En lo que supone uno de sus primeros protagónicos en cine tras consagrarse en Breaking Bad como el icónico Heisenberg, Bryan Cranston lleva su carrera un paso más lejos con Trumbo, film pequeño y nostálgico que le valió una nominación al Premio de la Academia. Una biopic sobre el reconocido guionista del título, sigue una estructura tradicional de caída en desgracia, redención y consolidación, que batalla consigo misma a la hora de encontrarle la vuelta al tono, pero que a fin de cuentas funciona al reflejar un período clásico de la historia del cine.
Su tono dispar -por momentos es comedia, por otros un drama que quiere ser duro pero llevado en forma liviana-, el foco puesto en una de las épocas doradas del séptimo arte y una fotografía colorida que no le sienta, irremediablemente llevan a pensar en Hitchcock, que de ninguna forma es algo positivo.

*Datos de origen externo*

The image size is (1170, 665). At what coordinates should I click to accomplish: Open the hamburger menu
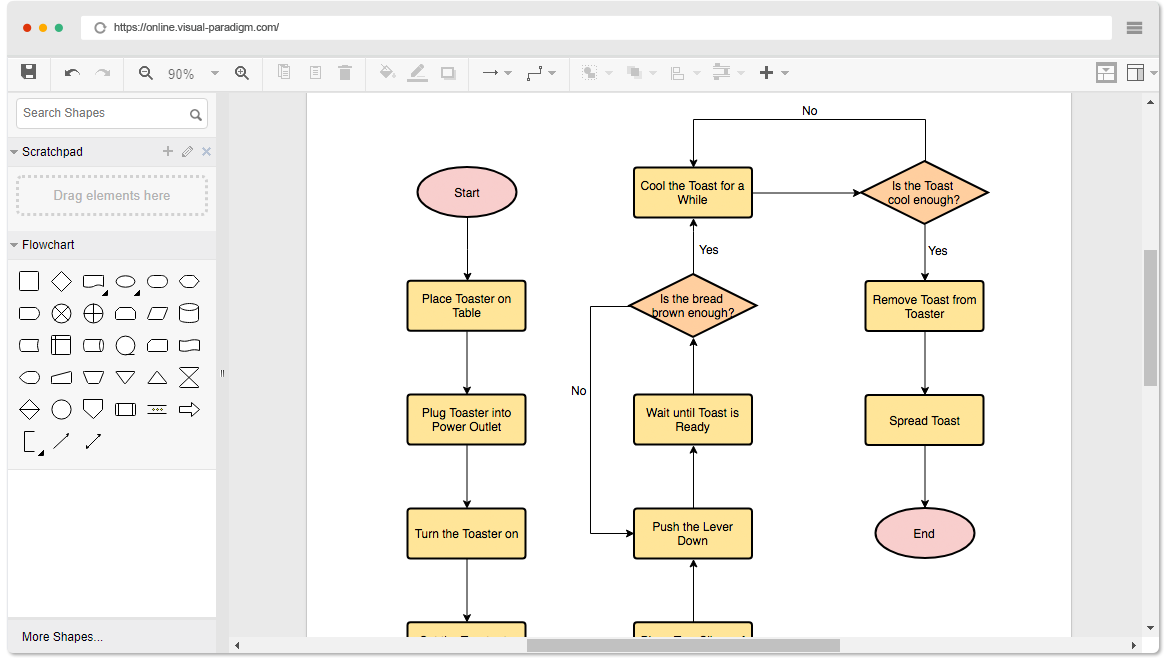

Jay Roach ha probado ser un gran director en términos de humor (Meet the Parents, Austin Powers) y en films políticos (Game Change, Recount), sin embargo la cruza de ambas temáticas no le ha sentado bien (The Campaign). En esta oportunidad vuelve a tambalear con la política en el centro del conflicto, no solo por su postura férrea a favor de las convicciones de Trumbo y su grupo, sino porque hay un guión poco iluminado y transparente, que aborda sus tópicos con la sutileza de un puñetazo en el rostro.

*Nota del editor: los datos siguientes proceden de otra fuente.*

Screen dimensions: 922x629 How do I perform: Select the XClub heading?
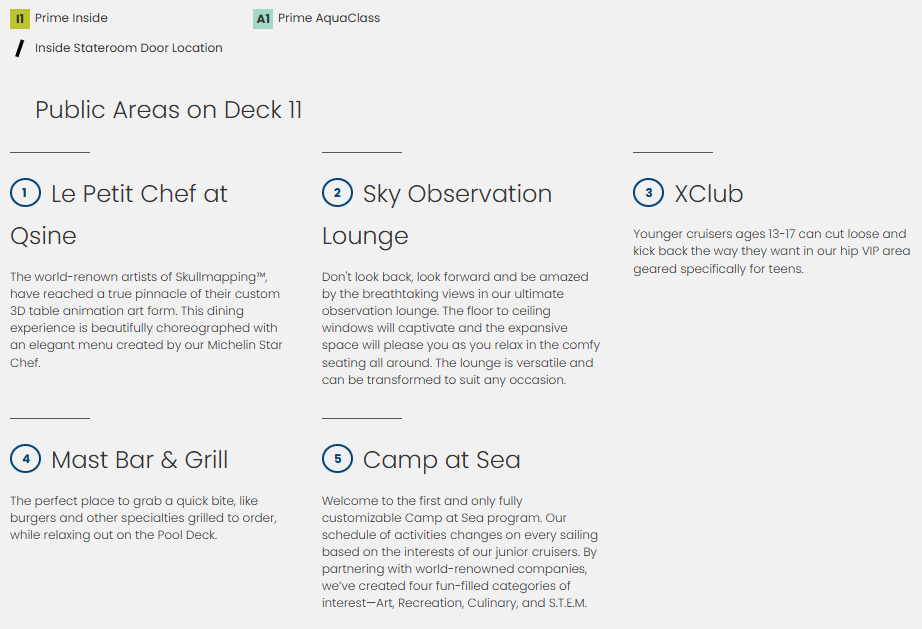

John McNamara, un escritor de experiencia televisiva sobre todo, no termina de hacerle justicia al guionista de Spartacus, Exodus y Papillon. Con una seguidilla de saltos temporales para abarcar un lapso de unos 25 años –con recortes de la vida laboral, familiar y política del protagonista y sus cambios-, se mete de lleno con la cuestión de la Lista Negra y el macartismo en plena Guerra Fría, del que Trumbo es víctima. No hay dudas de que la labor del Comité de Actividades Antiamericanas y su caza de brujas dentro de Hollywood es despreciable, sin embargo Roach y McNamara toman una posición demasiado simplista de los hechos, de blancos y negros, en la que los perseguidos son buenos y los otros son los malos terribles. Así, sin tocar las dos campanas, Hedda Hopper o John Wayne se ven reducidos a meros villanos por el solo hecho de causar daño o Edward G. Robinson a un cobarde, sin mayor explicación.
Afortunadamente para Trumbo, cuenta con un Cranston inspirado que se luce con los bigotes del galardonado autor. No es la única elección destacada en términos de elenco, dado que Helen Mirren, John Goodman, Michael J. Stuhlbarg y Louis C.K. son unos secundarios de lujo para acompañarlo. También hay buenas caracterizaciones de parte de David James Elliot (JAG) como John Wayne y Dean O'Gorman (The Hobbit) como Kirk Douglas, físicamente idénticos a los actores que encarnan. Y así, con sus limitaciones, funciona como una mirada con nostalgia a una época que se fue y no volverá de la industria cinematográfica, en la que al menos se esperaba por un guión para establecer una fecha de estreno. La operatoria por dentro de los estudios, las personalidades reconocidas, el trabajo secreto del guionista, su regreso con gloria desde el anonimato o la faceta familiar y laboral sin duda ayudan a sacar a flote a un proyecto de digestión sencilla, que se sumerge en la medianía cuando se dedica de lleno a su corrección política. Por fuera de las parcialidades, tiene el valor de tocar las fibras sensibles de la cinefilia con una historia de película como es la vida de Dalton Trumbo, y a veces eso es suficiente.